**Source extract:**
• • • •

A RECENT CASE SHOWS the shortcomings in China's regulations on body donations for medical research. They need to show more consideration to the donors' families, China Daily reporter Li Yang comments:

After fighting leukemia for a decade, Yang Jiashan, a 30-year-old farmer from Junlian county, Sichuan province, became the first person in the county to volunteer to donate her body for medical research on March 29, 2016.

Yang said that by doing so she wanted to pay back society's assistance to her-she had received about 100,000 yuan ($14,480) in donations. She passed away one month later, leaving her widowed father, Yang Zhenggui, 66, living alone in their shabby home in a remote mountain hamlet. The family had exhausted all their savings to try and save the woman's life.

The local Red Cross staff handling the body donation procedures promised the father they would return his daughter's body to him within three years after her death. So he was waiting for the day when he could bury his daughter to give her eternal peace.

Yet nobody contacted him after the third anniversary of her death. He managed to get in contact with the Chengdu Medical College, a school in the provincial capital nearly 400 kilometers away from his home where the body was delivered, and learned that his daughter's body had been cremated in 2018 "following his consent" after "it had been used up". The school said it was not obliged to transport her ashes back to her home, so he would have to come and collect them himself.

The current regulations on body donations only stipulate that the Red Cross is in charge of handling the offers of body donations and finding receivers for the donated bodies, and medical schools should pay for the costs of body transportation from hospitals to schools and cremation, and nothing else.

The Yang family's case shows the regulations stop short of rules covering the handling of the ashes, as well as the local Red Cross and the school's lack of humanitarian care to the Yang family, given their practical conditions.

Even though the regulations do not require them to do so, it is disappointing to see that neither of the two parties had taken the initiative to contact the father more than three years after Yang donated her body.

The father should at least have been notified by one of them after the medical research involving his daughter's body had been concluded. And the school was not entitled to cremate the body without obtaining the consent of the father.

It is time to amend the regulations to clarify the Red Cross and the medical schools have obligations beyond just paying for a donated body's transportation and cremation.

• • • •

**Data extracts:**
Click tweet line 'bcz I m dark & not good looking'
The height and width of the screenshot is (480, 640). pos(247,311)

• • • •

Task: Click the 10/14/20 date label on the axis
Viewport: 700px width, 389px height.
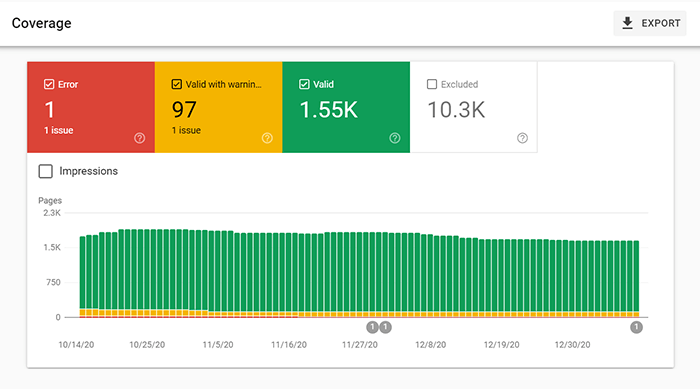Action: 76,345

• • • •

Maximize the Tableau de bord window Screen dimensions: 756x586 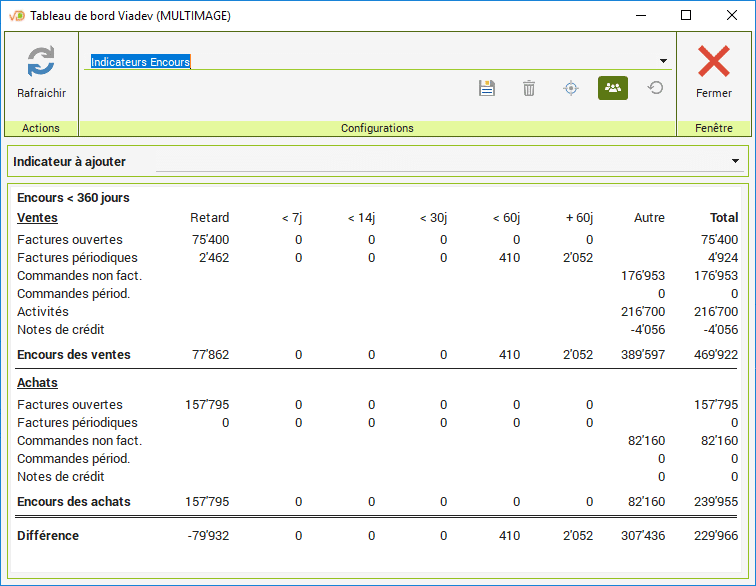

• • • •

**Using the information:**
1. List every person named in the commentary on body donations.
2. Copy the passage of the commentary on body donations word for word, starting at "Yang said that" and ending at "her eternal peace.".
3. According to the commentary on body donations, how far is Chengdu Medical College from the father's home?

**Responses:**
1. Li Yang, Yang Jiashan, Yang Zhenggui

2.
Yang said that by doing so she wanted to pay back society's assistance to her-she had received about 100,000 yuan ($14,480) in donations. She passed away one month later, leaving her widowed father, Yang Zhenggui, 66, living alone in their shabby home in a remote mountain hamlet. The family had exhausted all their savings to try and save the woman's life.

The local Red Cross staff handling the body donation procedures promised the father they would return his daughter's body to him within three years after her death. So he was waiting for the day when he could bury his daughter to give her eternal peace.

3. Nearly 400 kilometers.